James David Majors had been convicted of killing three in California but had been accused of killing several more in Arizona
SAN QUENTIN, California — He beat them to the punch.
A death row inmate in California has died, but not at the hands of the state.
James David Majors, 69, who had been on death row since 1991, was pronounced dead Thursday morning at a hospital near San Quentin State Prison, the California Department of Correction announced.
The cause of death was being investigated.
Majors was sentenced to die by a Sacramento County jury for the gangland drug slayings of Thomas Probst, Jeanine Copeland and Patrick Mungavin in Fair oaks in 1989
Authorities had charged Majors and his accomplice, Robert Reese, of traveling to California from Arizona to buy a pound of methamphetamine from the three victims. Once inside the home, the men shot and killed the victims and stole cash, drugs and jewelry from a safe.
The victims were later discovered by Copeland’s 8-year-old son.

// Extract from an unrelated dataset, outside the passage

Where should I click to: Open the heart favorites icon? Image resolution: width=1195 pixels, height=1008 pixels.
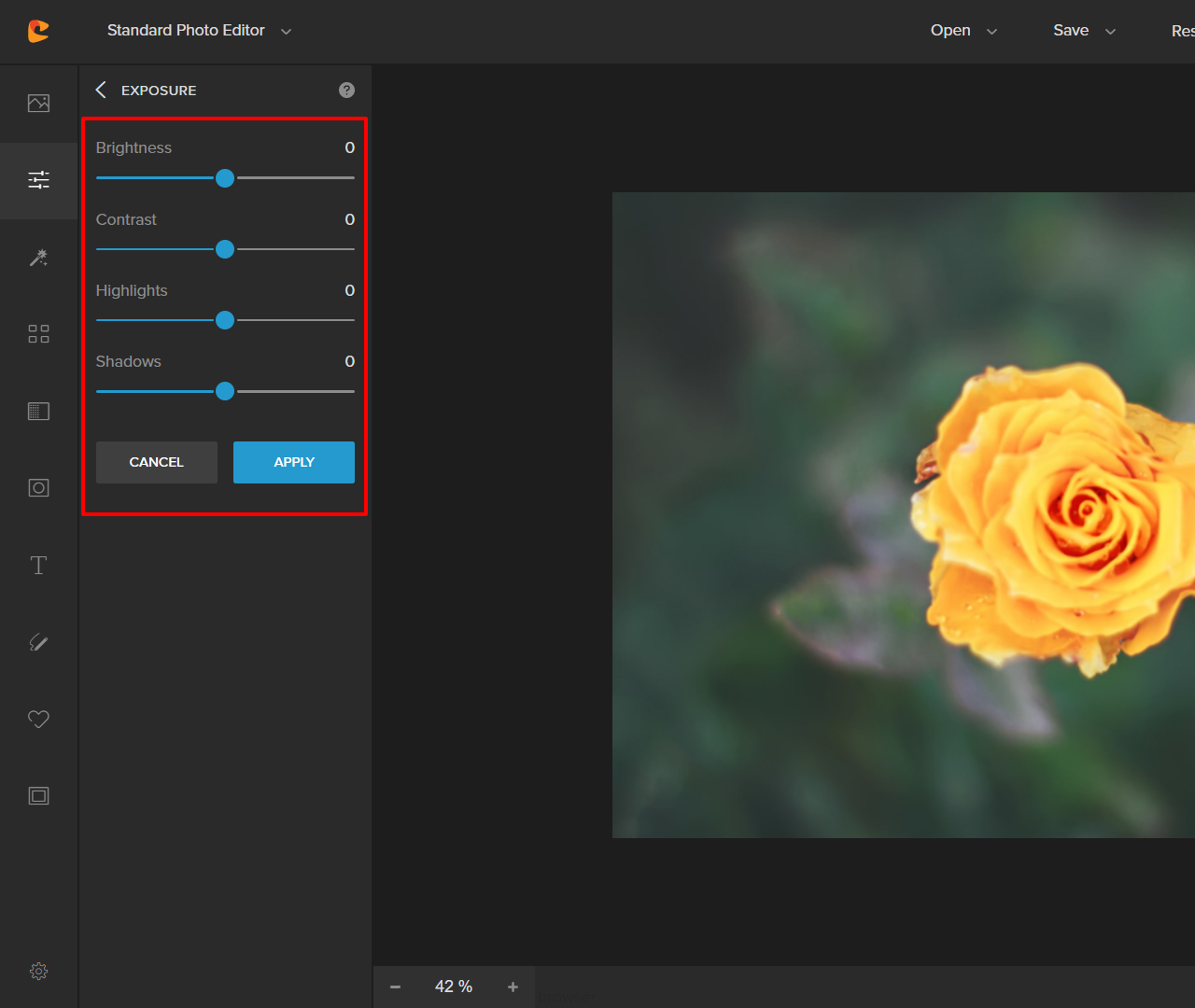[x=38, y=719]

A month after the killings, Reese was found shot to death in Arizona. A Phoenix restaurant owner and crime syndicate member, Giuseppe “Joe” Calo, pleaded guilty in 1992 to the murders of Reese and six others. He told authorities that Majors had been the hitman in all seven killings, at the orders of local drug dealers, although he was never charged.
Corrections officials say that of the 888 people sentenced to die in California since the death penalty was reinstated there in 1978, 71 have died of natural causes. Another 25 have committed suicide and eight died of other causes. The cause of death in two cases, including Majors’, remains pending.
In total, California has executed 13 condemned inmates since 1978, while two other were executed in other states.